È da questo momento in poi che del cavaliere capuano non si hanno più notizie. Giunto a Valladolid, sede della corte del re di Spagna, muore a causa di una malattia il 20 gennaio 1515 all’età di 39 anni.
Influenza culturale
Alla sua figura, eretta in epoca risorgimentale a simbolo del valore nazionale, si ispira il romanzo storico Ettore Fieramosca di Massimo d’Azeglio del 1833
e le sue rielaborazioni cinematografiche: Ettore Fieramosca del 1915 diretto dai registi Domenico Gaido e Umberto Paradisi, l’omonimo Ettore Fieramosca film propagandistico del 1938 interpretato da Gino Cervi e diretto da Alessandro Blasetti e in chiave più ironica ne Il soldato di ventura del 1976 diretto da Pasquale Festa Campanile, in cui il condottiero è interpretato da Bud Spencer.

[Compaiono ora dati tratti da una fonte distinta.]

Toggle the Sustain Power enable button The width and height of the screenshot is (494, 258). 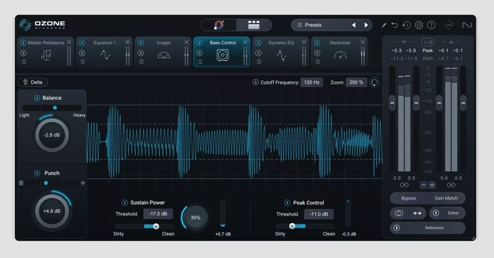pyautogui.click(x=125, y=203)
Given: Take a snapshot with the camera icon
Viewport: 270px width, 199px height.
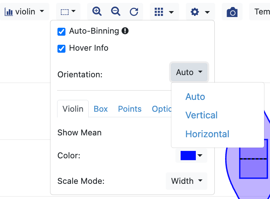Looking at the screenshot, I should [x=232, y=12].
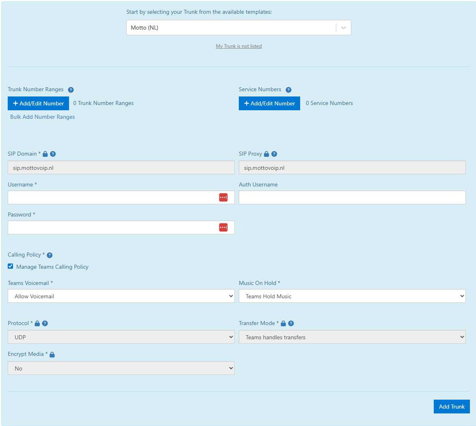Click help icon beside Service Numbers
Screen dimensions: 476x426
coord(288,90)
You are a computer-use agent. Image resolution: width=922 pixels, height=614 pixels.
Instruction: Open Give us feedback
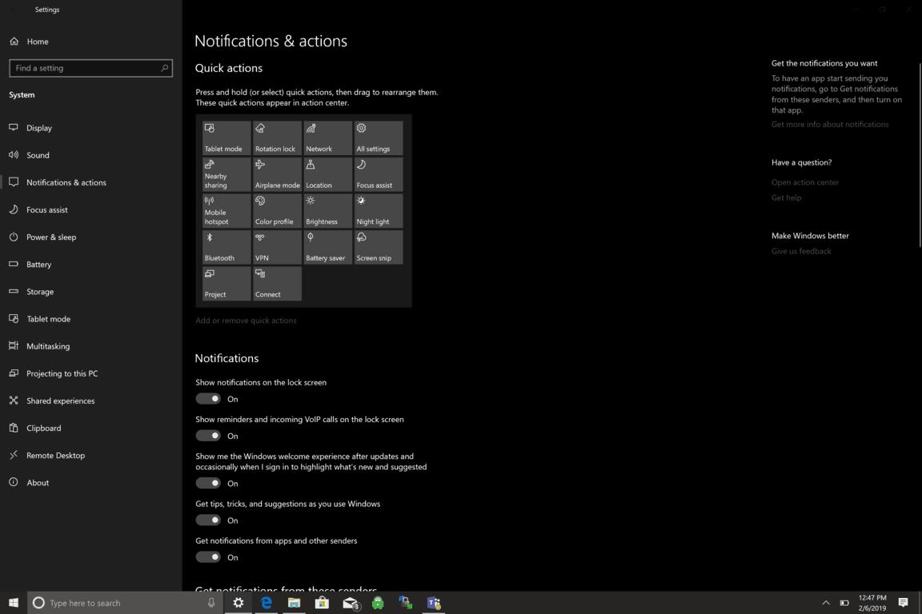click(801, 250)
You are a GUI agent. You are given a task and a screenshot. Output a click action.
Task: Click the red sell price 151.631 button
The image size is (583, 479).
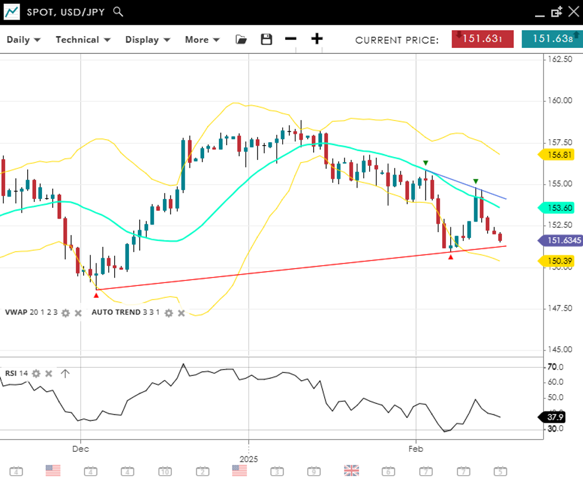coord(482,39)
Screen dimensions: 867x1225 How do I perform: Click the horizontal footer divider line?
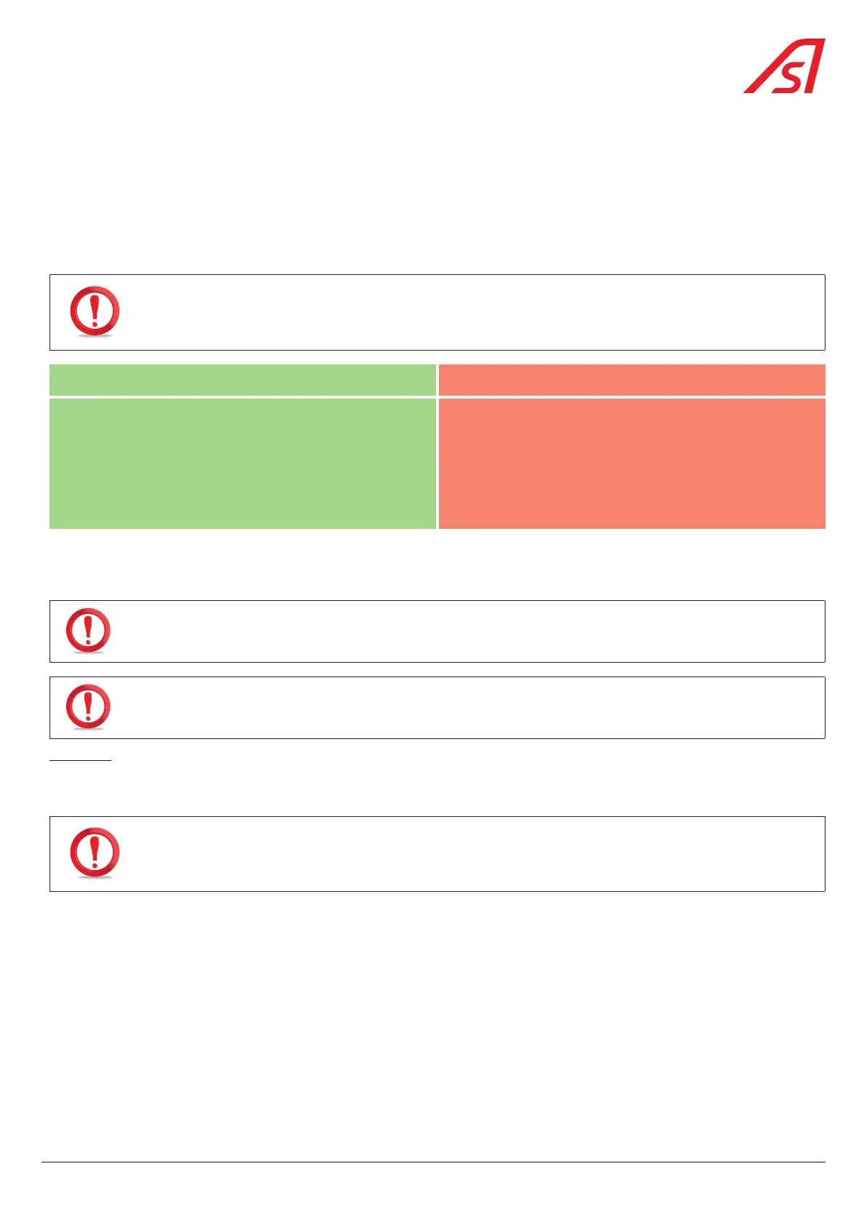(x=433, y=1162)

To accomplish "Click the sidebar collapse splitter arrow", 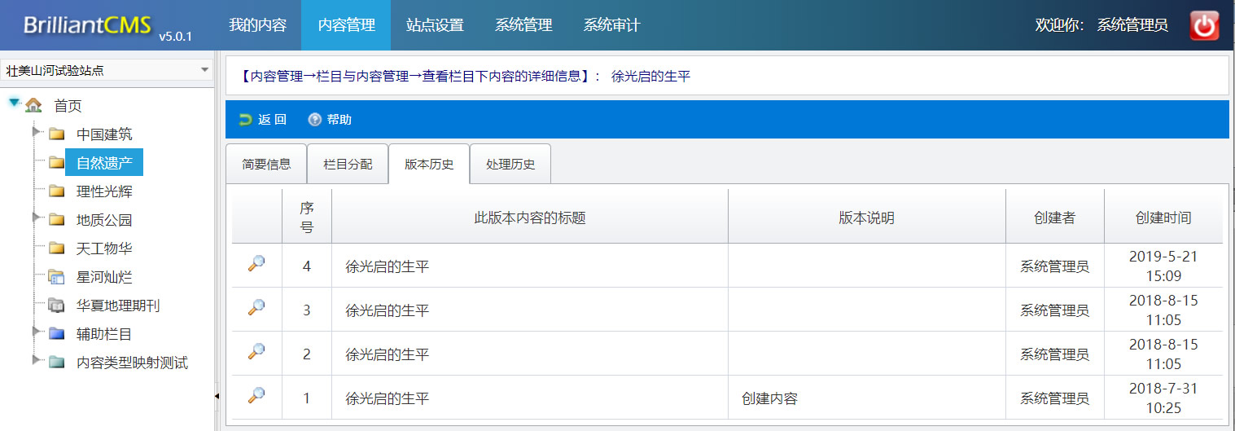I will pyautogui.click(x=217, y=396).
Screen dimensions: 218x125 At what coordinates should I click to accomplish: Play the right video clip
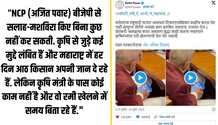[191, 78]
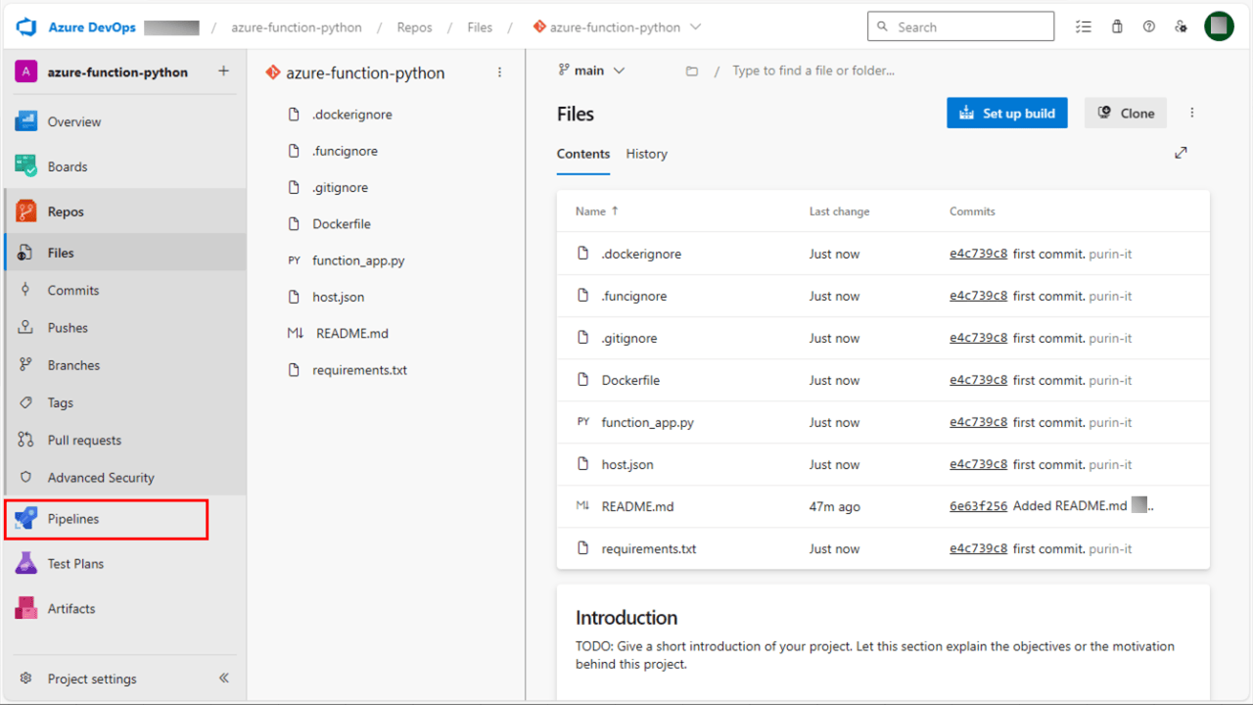Image resolution: width=1253 pixels, height=705 pixels.
Task: Click the fullscreen expand arrow above the list
Action: tap(1181, 153)
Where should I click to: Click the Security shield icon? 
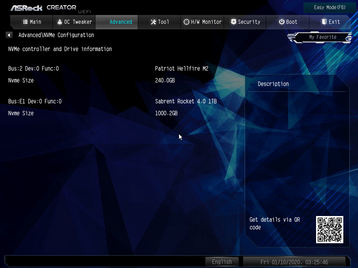tap(234, 22)
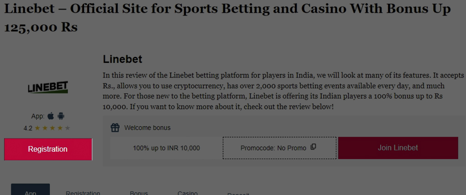Click the Android app icon
466x195 pixels.
[x=61, y=116]
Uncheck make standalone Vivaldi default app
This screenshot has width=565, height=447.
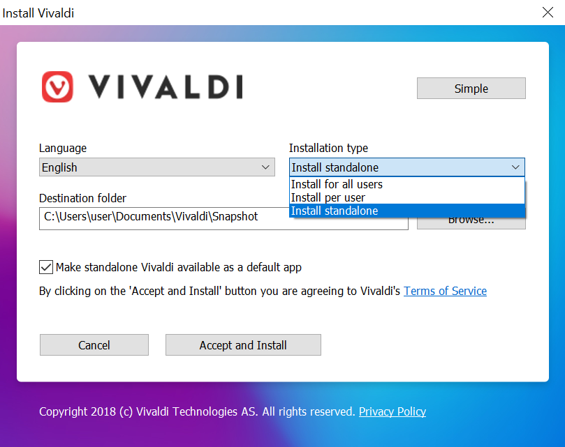click(x=45, y=267)
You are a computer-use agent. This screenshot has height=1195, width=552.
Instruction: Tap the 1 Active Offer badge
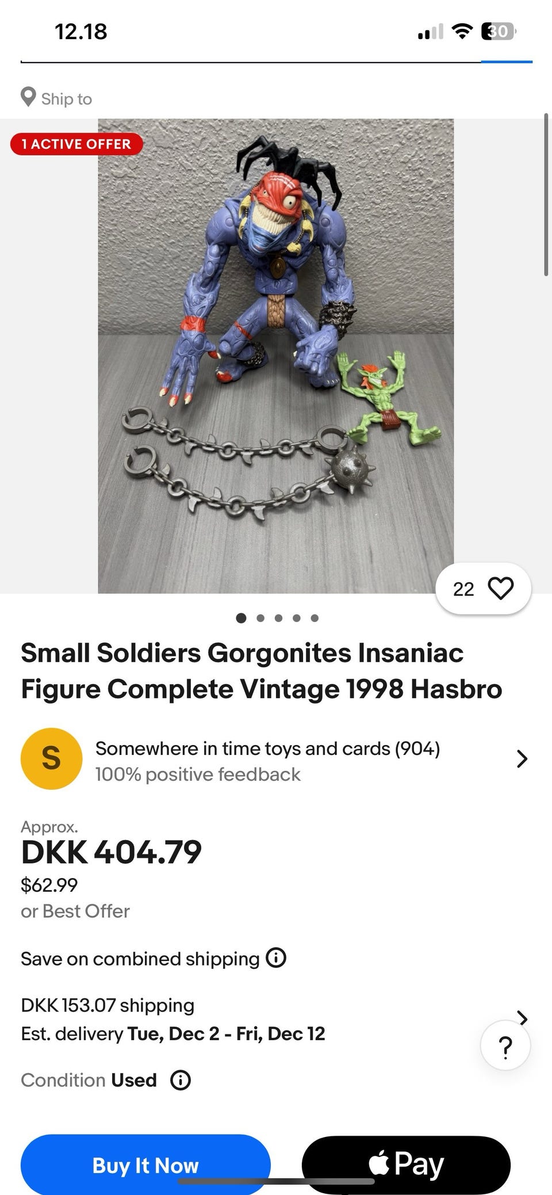point(76,144)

Il compositore Vincenzo Ferroni gli dedicò il dramma lirico Ettore Fieramosca (1896).
Col suo nome furono varate nel 1850 la pirofregata, appartenente alla Real Marina del Regno delle Due Sicilie e in seguito incorporata dalla Regia Marina, nel 1888 l’ariete torpediniere e nel 1926 il sommergibile.